— START Dataset records —

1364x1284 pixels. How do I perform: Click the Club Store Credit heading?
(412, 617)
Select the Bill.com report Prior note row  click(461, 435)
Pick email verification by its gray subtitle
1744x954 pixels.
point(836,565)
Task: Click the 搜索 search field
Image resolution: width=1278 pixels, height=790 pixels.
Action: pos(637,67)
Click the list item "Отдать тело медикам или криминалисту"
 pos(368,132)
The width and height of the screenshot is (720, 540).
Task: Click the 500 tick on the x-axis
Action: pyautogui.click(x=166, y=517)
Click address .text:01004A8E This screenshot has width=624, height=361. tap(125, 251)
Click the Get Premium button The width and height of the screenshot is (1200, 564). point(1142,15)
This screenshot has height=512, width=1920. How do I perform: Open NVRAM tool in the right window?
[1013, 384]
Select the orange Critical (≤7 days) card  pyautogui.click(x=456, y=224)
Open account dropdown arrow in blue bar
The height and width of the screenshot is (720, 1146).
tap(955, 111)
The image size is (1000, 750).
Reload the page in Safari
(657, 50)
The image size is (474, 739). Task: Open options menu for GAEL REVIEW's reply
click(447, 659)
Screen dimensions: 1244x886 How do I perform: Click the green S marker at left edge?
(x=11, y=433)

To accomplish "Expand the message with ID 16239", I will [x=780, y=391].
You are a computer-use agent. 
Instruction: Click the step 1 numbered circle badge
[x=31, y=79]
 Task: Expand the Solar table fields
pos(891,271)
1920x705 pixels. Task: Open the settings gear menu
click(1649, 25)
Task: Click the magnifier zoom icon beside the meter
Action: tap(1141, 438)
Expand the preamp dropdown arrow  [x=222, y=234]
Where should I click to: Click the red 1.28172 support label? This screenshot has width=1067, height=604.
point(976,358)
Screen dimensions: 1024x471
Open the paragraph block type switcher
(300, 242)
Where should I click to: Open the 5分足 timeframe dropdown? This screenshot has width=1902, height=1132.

— END Dataset records —

Reproduce the material from the line containing "Click the list" through the line containing "click(447, 659)", changing "Reload" to "Refresh" and leaving everything else unaltered.

• **Answer to the exercise**:
Click the list item "Отдать тело медикам или криминалисту"
 pos(368,132)
The width and height of the screenshot is (720, 540).
Task: Click the 500 tick on the x-axis
Action: pyautogui.click(x=166, y=517)
Click address .text:01004A8E This screenshot has width=624, height=361. tap(125, 251)
Click the Get Premium button The width and height of the screenshot is (1200, 564). point(1142,15)
This screenshot has height=512, width=1920. How do I perform: Open NVRAM tool in the right window?
[1013, 384]
Select the orange Critical (≤7 days) card  pyautogui.click(x=456, y=224)
Open account dropdown arrow in blue bar
The height and width of the screenshot is (720, 1146).
tap(955, 111)
The image size is (1000, 750).
Refresh the page in Safari
(657, 50)
The image size is (474, 739). Task: Open options menu for GAEL REVIEW's reply
click(447, 659)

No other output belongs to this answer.